Re: new issue? dfxp and language selection

Hi all,

I'd like to give some input on this topic and make sure we consider
the whole picture that we are dealing with here.

I am actually against changing the way in which DFXP is currently
specified - I think the current specification is the best way to deal
with multi-lingual data and I'd like to offer some reasons from
different perspectives for this.


1. First, let me give my view from a Web browser and video container
format point of view.

Generally, a video consists of multiple tracks of content - that may
be multiple audio and video tracks, but also multiple annotation
tracks that may be alternatives based on language or for some other
reason.

The obvious way of dealing with video in a Web browser is that it
receives a video stream with multiple tracks and has the possibility
to turn off tracks dynamically (based on user settings or user
interaction).

If we want to make sure that TimedText can be used as annotation
tracks inside videos, we need to make sure that we do not mix multiple
alternative annotations inside on TimedText track.

The easiest way of supporting this is to author multiple DFXP files
and have each of them provide input to an annotation track. This is
the way in which DFXP is currently specified, IIUC.

An alternative option is to have all the annotation tracks inside one
DFXP file, but the "encoder" (the program the encapsulates the
annotations inside the media file) splits up the annotations and
creates different tracks for each alternative. This would accommodate
the way in which ccPlayer currently works.
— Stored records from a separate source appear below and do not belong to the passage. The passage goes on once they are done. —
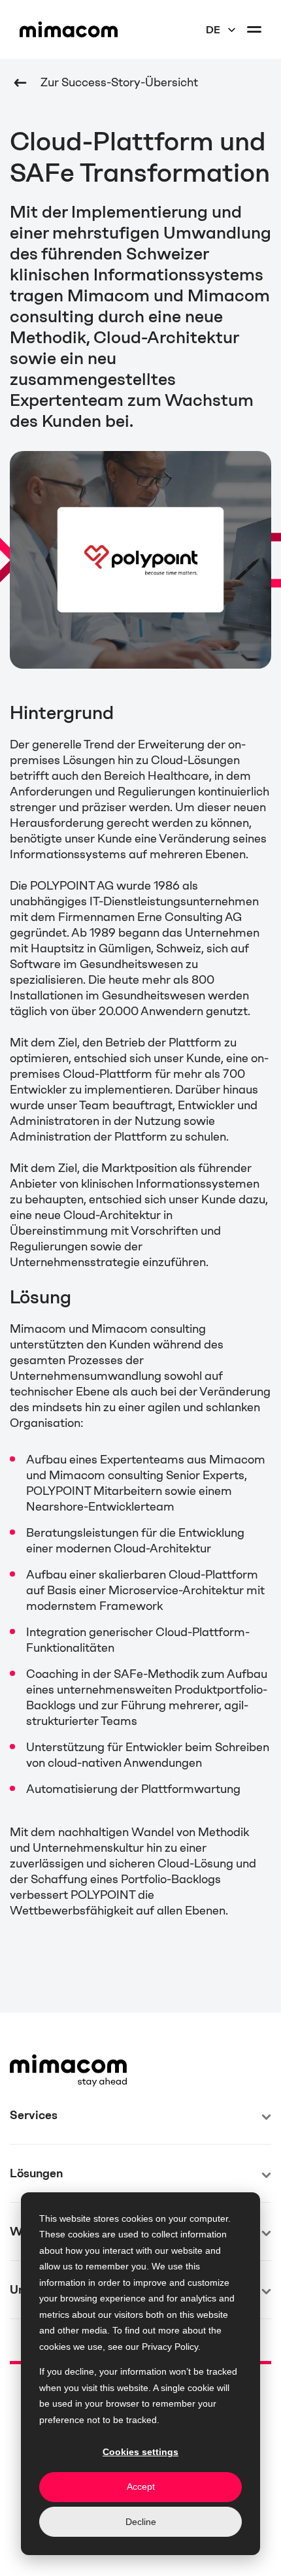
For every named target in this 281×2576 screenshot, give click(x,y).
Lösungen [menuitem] (36, 2173)
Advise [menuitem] (28, 2161)
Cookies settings (140, 2452)
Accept (141, 2486)
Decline (140, 2522)
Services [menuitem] (34, 2115)
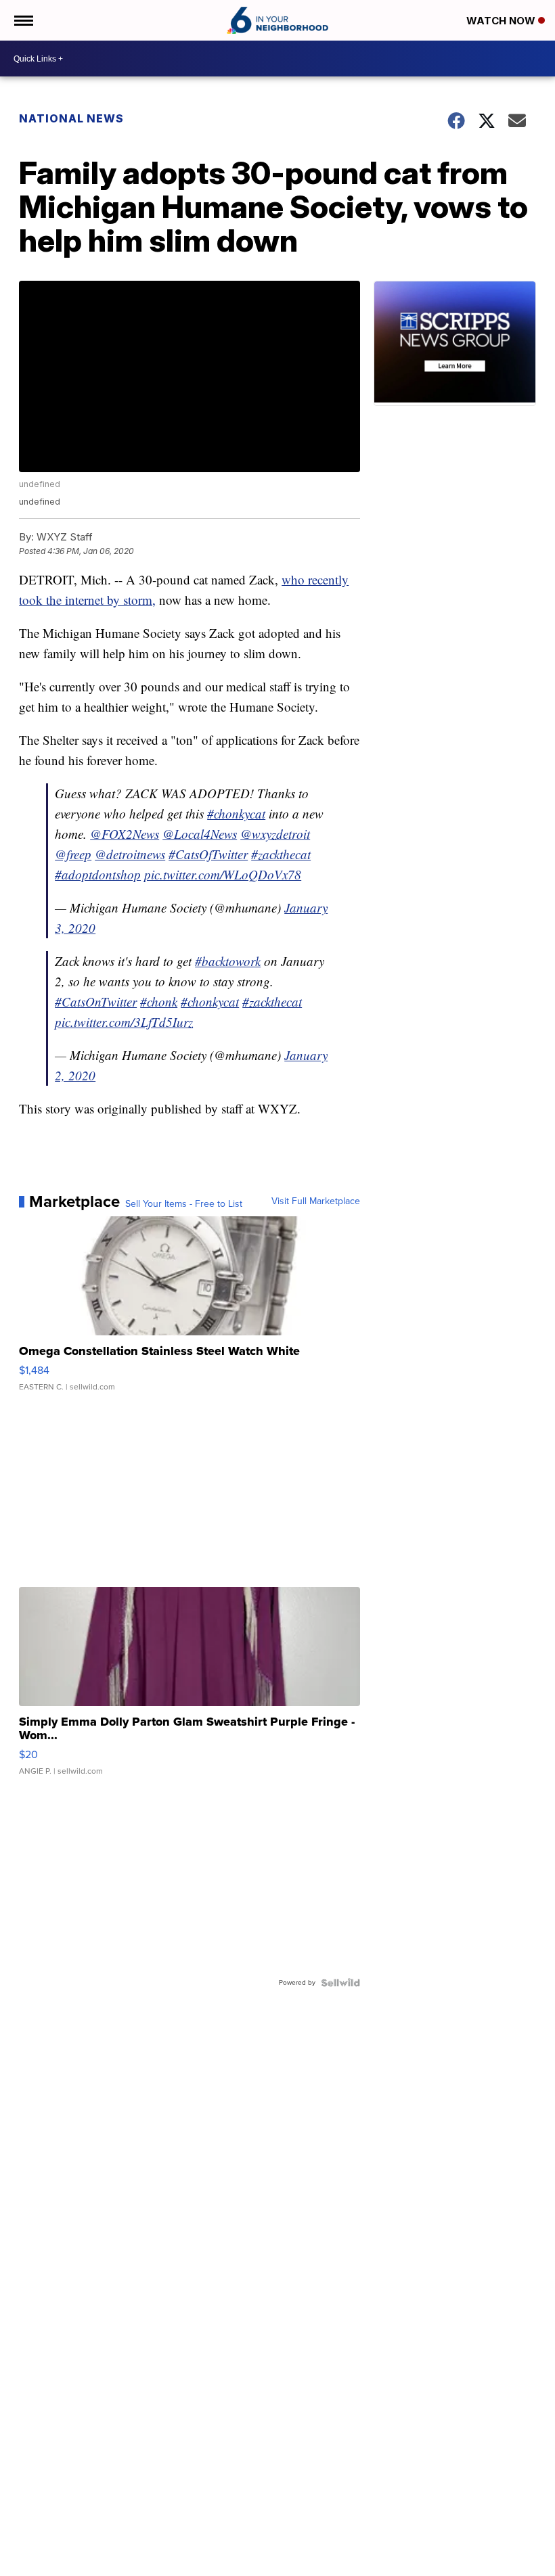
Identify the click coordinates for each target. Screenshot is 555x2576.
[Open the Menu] (22, 20)
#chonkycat (236, 813)
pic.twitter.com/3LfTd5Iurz (124, 1021)
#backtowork (228, 960)
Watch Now (502, 20)
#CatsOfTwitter (208, 854)
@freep (73, 854)
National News (71, 118)
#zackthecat (281, 854)
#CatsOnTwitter (96, 1001)
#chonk (158, 1001)
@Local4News (199, 833)
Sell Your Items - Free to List (183, 1204)
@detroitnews (130, 854)
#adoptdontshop (98, 874)
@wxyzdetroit (275, 833)
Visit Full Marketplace (315, 1201)
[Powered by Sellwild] (340, 1982)
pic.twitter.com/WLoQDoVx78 (222, 874)
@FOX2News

This latter way if much more complicated and error-prone. Also, a
"decoder" would not know if it should extract all annotation tracks
into a single file, or each in a separate one, since they may have
been added consecuitvely to the file.


2. My opinion from a text format point of view.

Assuming instead we will use DFXP only as a text file - for authoring
annotation tracks and for transmitting them over networks.

It is most certainly easier to only have one file that has all the
annotation tracks.

Let's look at the given specification:

<body>
 <div xml:lang='en'>..</div>
 <div xml:lang='ja'>..</div>
 <div xml:lang='fr'>..</div>
 ...
</body>

Is the idea to create body-level div elements that are alternatives to
each other simply by omitting start and end time specifiers on them?
What if these div tags had start and end time specifiers?

<body>
 <div xml:lang='en' start=0 end=5>..</div>
 <div xml:lang='ja' start=5 end=9>..</div>
 <div xml:lang='fr' start=9 end=15>..</div>
 ...
</body>

This is a totally different semantic - it specifies consecutive
annotations that are in different languages.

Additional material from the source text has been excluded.